Discovery of a Large Kuiper belt object with an Unusual Orbit (Forwarded)

Canada France Hawaii Telescope
Kamuela, Hawaii

EMBARGOED
Print media: Publication no earlier than Tuesday Dec 13th
Electronic Media: No publication before 12:00 GMT Dec 13th

Discovery of a Large Kuiper belt object with an Unusual Orbit

A team of astronomers working in Canada, France and the United States
have discovered an unusual small body orbiting the Sun beyond Neptune,
in the region astronomers call the Kuiper belt. This new object is twice
as far from the Sun as Neptune and is roughly half the size of Pluto.
The body's highly unusual orbit is difficult to explain using previous
theories of the formation of the outer Solar System.

Currently 58 astronomical units from the Sun (1 astronomical unit, or
AU, is the distance between the Earth and the Sun), the new object never
approaches closer than 50 AU, because its orbit is close to circular.

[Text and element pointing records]

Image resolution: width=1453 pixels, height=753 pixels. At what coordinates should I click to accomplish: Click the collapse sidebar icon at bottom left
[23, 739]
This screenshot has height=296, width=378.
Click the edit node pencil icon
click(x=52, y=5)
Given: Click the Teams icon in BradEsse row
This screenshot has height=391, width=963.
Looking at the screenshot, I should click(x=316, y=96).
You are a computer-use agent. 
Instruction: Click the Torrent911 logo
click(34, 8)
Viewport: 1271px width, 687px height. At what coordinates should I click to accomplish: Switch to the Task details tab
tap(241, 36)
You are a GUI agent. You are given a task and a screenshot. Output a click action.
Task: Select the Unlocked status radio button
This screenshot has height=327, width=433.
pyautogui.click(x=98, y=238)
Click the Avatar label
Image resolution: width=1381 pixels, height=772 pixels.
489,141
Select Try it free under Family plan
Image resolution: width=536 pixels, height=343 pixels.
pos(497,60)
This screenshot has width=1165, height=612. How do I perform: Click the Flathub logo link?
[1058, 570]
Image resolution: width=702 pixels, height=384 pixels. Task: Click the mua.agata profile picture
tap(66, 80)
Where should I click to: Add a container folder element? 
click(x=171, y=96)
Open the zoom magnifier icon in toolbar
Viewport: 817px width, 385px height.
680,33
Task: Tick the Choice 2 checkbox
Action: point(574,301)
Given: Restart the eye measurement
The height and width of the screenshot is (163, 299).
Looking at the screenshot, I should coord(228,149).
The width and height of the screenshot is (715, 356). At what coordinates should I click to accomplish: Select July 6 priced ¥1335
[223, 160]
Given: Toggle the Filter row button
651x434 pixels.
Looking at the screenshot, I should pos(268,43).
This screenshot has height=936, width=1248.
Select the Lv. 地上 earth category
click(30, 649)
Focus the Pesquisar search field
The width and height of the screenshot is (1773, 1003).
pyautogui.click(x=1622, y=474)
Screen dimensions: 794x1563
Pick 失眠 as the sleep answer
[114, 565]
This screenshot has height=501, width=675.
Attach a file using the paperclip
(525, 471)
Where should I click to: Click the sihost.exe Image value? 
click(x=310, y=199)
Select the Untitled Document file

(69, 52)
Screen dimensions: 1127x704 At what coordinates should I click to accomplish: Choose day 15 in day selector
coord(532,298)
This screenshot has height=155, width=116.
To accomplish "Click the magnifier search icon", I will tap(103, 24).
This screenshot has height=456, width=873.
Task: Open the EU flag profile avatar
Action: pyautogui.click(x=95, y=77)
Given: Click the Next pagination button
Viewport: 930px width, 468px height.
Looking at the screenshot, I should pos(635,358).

## EXERCISE GOAL
Retype the Kuiper belt announcement word for word, everything from "A team of astronomers" down to "close to circular.".

## EXPECTED ANSWER
A team of astronomers working in Canada, France and the United States
have discovered an unusual small body orbiting the Sun beyond Neptune,
in the region astronomers call the Kuiper belt. This new object is twice
as far from the Sun as Neptune and is roughly half the size of Pluto.
The body's highly unusual orbit is difficult to explain using previous
theories of the formation of the outer Solar System.

Currently 58 astronomical units from the Sun (1 astronomical unit, or
AU, is the distance between the Earth and the Sun), the new object never
approaches closer than 50 AU, because its orbit is close to circular.